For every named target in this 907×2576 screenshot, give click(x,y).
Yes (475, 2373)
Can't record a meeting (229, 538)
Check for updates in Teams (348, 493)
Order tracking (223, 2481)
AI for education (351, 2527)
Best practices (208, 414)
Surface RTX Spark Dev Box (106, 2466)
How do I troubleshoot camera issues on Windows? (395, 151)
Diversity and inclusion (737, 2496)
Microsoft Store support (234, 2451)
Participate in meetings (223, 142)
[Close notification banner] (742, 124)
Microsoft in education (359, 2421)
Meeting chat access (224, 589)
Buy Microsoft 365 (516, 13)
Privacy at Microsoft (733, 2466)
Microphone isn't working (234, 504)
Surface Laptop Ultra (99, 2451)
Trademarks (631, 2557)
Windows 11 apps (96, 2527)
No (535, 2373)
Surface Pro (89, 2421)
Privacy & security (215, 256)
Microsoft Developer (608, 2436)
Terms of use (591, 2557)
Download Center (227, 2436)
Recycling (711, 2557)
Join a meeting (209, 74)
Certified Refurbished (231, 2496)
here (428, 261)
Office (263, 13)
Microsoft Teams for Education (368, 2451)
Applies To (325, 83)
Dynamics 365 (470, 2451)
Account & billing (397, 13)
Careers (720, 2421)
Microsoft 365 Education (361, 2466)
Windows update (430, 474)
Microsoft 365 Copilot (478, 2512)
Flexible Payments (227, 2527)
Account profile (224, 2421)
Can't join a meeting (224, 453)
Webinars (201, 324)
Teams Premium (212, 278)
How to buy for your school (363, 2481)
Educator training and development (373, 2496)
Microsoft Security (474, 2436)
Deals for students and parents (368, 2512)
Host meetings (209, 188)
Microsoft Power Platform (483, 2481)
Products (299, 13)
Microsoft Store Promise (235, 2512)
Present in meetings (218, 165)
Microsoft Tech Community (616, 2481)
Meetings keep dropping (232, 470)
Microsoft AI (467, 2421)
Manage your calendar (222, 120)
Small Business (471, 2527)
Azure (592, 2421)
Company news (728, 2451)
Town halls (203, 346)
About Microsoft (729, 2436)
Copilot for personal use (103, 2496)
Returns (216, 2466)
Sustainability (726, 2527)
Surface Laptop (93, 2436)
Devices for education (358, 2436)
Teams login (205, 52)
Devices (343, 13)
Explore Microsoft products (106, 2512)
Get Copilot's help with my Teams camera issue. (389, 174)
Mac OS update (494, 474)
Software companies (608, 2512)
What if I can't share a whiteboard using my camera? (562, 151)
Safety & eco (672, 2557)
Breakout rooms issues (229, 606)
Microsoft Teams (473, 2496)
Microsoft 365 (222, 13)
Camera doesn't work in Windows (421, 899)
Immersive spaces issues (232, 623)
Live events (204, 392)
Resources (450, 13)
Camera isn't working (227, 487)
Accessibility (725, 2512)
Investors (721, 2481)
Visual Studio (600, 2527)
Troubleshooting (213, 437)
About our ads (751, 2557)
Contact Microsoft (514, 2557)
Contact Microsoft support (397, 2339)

------------------------

◆ **DIRECTIONS FOR THIS TASK**: What you output must be the lines from the opening of the material above up to and including the line with "Surface Pro (89, 2421)", reproduced exactly.

◆ **RESPONSE AREA**:
For every named target in this 907×2576 screenshot, give click(x,y).
Yes (475, 2373)
Can't record a meeting (229, 538)
Check for updates in Teams (348, 493)
Order tracking (223, 2481)
AI for education (351, 2527)
Best practices (208, 414)
Surface RTX Spark Dev Box (106, 2466)
How do I troubleshoot camera issues on Windows? (395, 151)
Diversity and inclusion (737, 2496)
Microsoft Store support (234, 2451)
Participate in meetings (223, 142)
[Close notification banner] (742, 124)
Microsoft in education (359, 2421)
Meeting chat access (224, 589)
Buy Microsoft 365 (516, 13)
Privacy at Microsoft (733, 2466)
Microphone isn't working (234, 504)
Surface Laptop Ultra (99, 2451)
Trademarks (631, 2557)
Windows 11 apps (96, 2527)
No (535, 2373)
Surface Pro (89, 2421)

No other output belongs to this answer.